**TASK INSTRUCTIONS**
All of the data below is to be copied exactly.

[Stored data entries]
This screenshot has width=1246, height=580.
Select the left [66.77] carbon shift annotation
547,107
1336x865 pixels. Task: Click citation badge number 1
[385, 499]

**ANSWER TO THIS EXERCISE**
This screenshot has width=1246, height=580.
Select the left [66.77] carbon shift annotation
547,107
1336x865 pixels. Task: Click citation badge number 1
[385, 499]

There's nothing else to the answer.